══ Information supplied ══

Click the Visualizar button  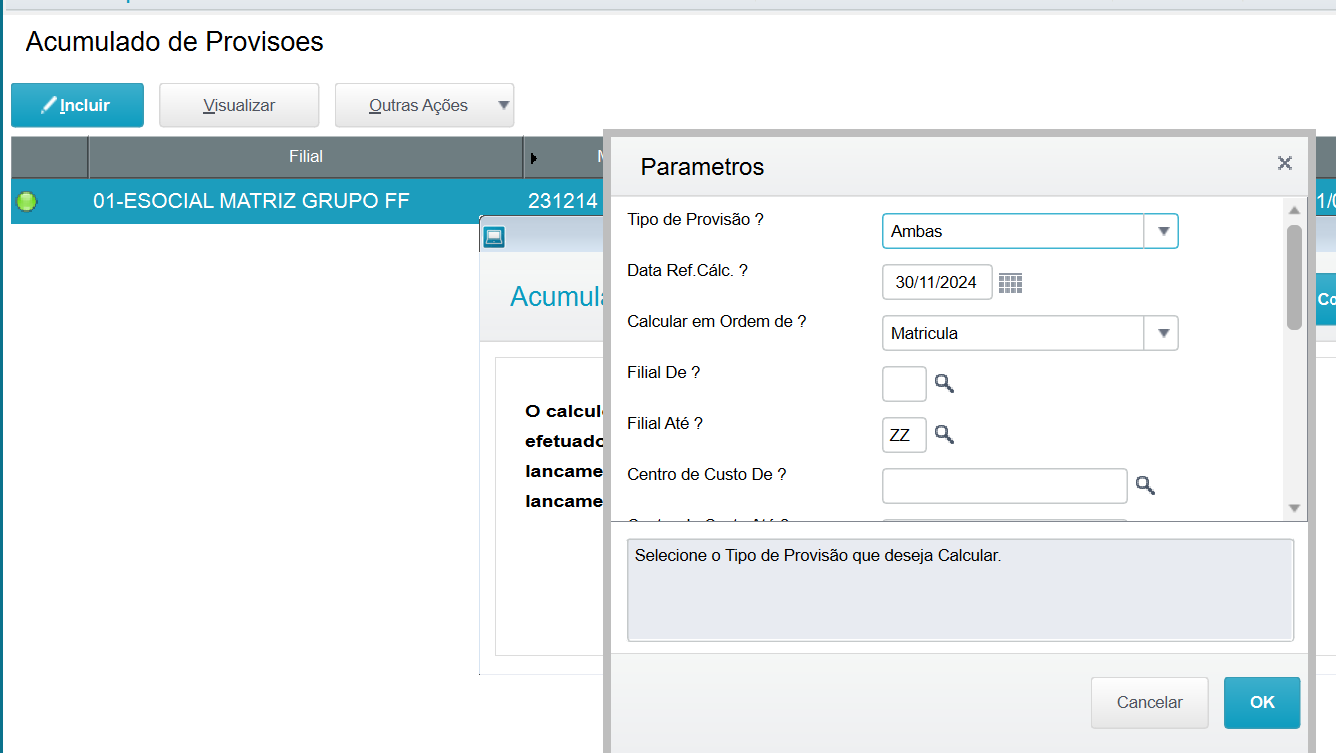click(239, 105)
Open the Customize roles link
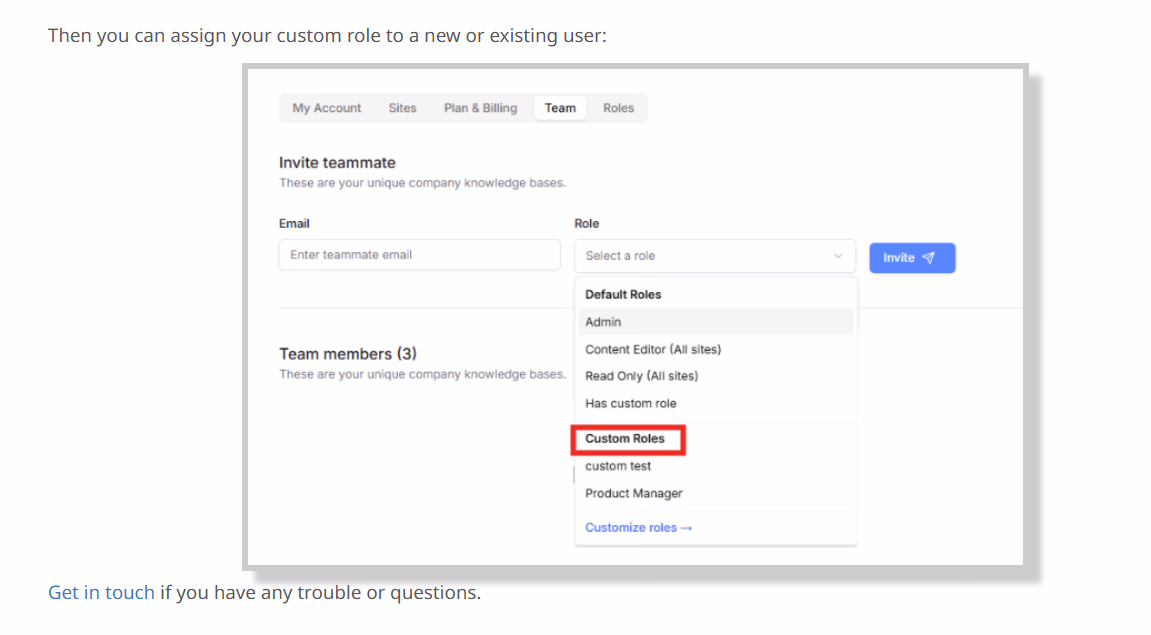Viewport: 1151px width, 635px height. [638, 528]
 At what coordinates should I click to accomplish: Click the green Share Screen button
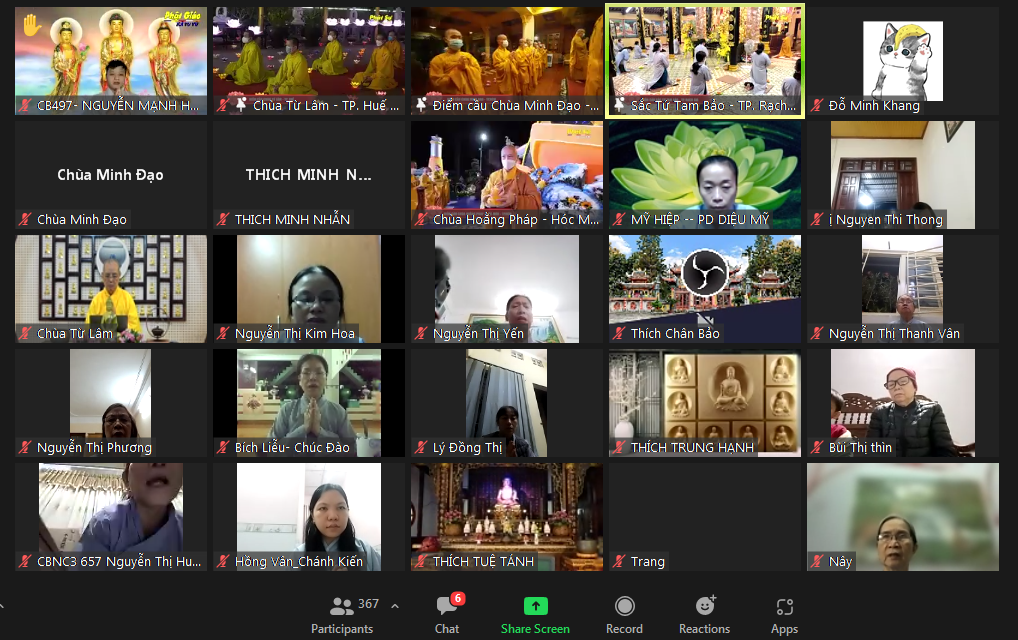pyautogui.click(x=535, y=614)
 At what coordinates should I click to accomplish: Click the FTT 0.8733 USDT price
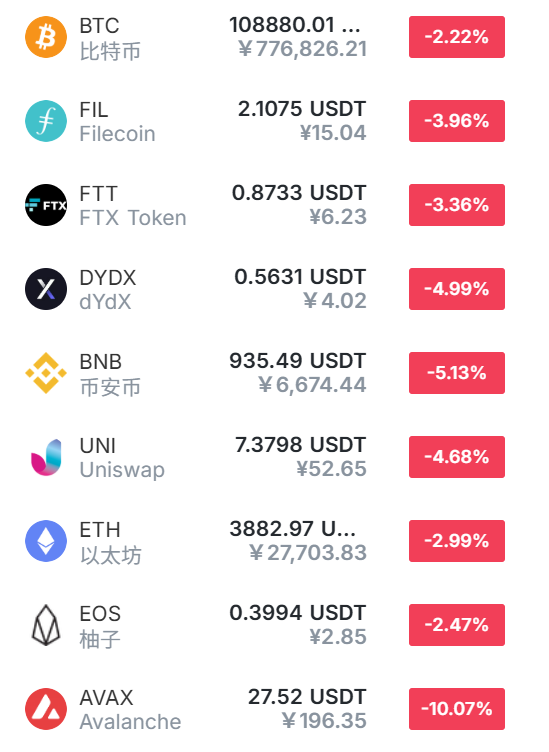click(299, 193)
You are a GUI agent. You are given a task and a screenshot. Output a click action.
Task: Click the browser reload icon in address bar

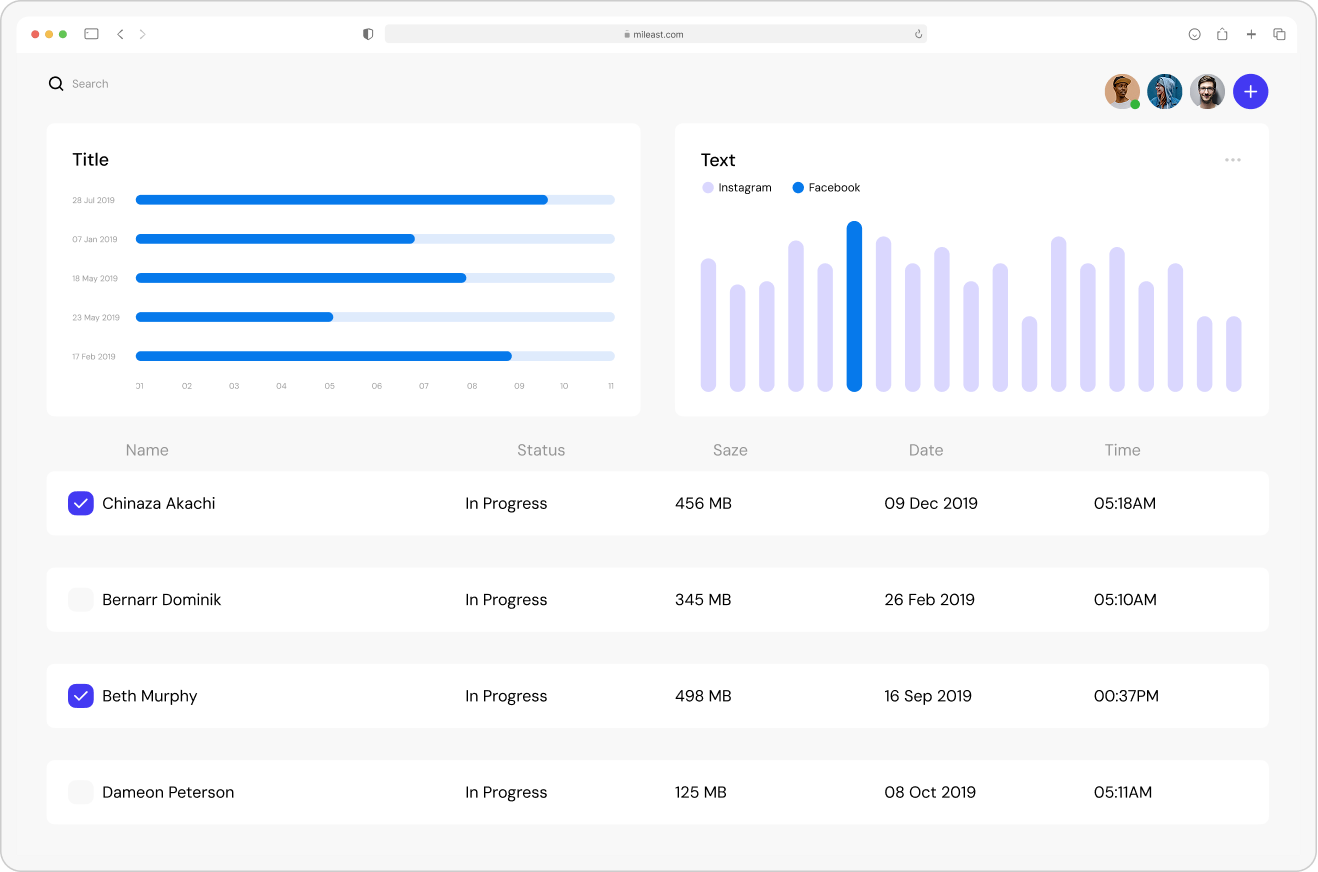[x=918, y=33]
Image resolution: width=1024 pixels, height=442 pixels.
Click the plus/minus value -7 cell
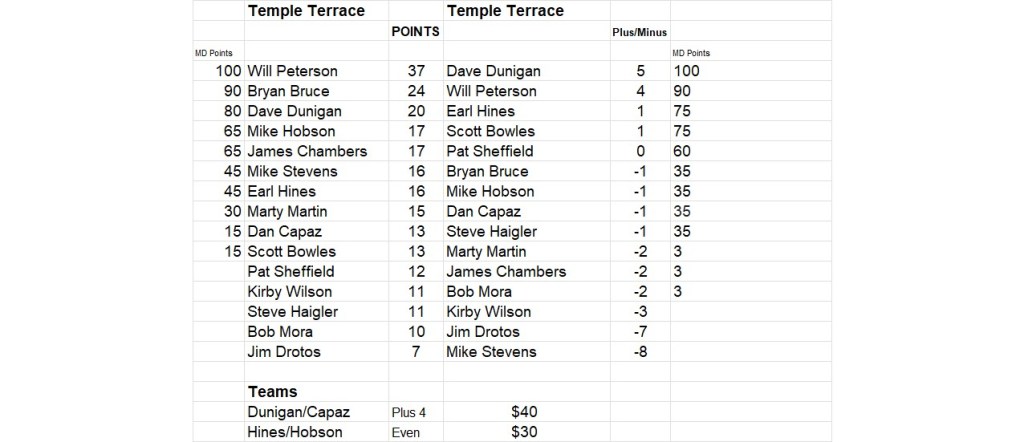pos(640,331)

═══

Output only these lines, word for word: the line containing "Task: Click the" and every line after it through the last line of the data. Omit the pictures.

Task: Click the browser reload icon in address bar

[x=918, y=33]
Image resolution: width=1024 pixels, height=442 pixels.
Click the plus/minus value -7 cell
pos(640,331)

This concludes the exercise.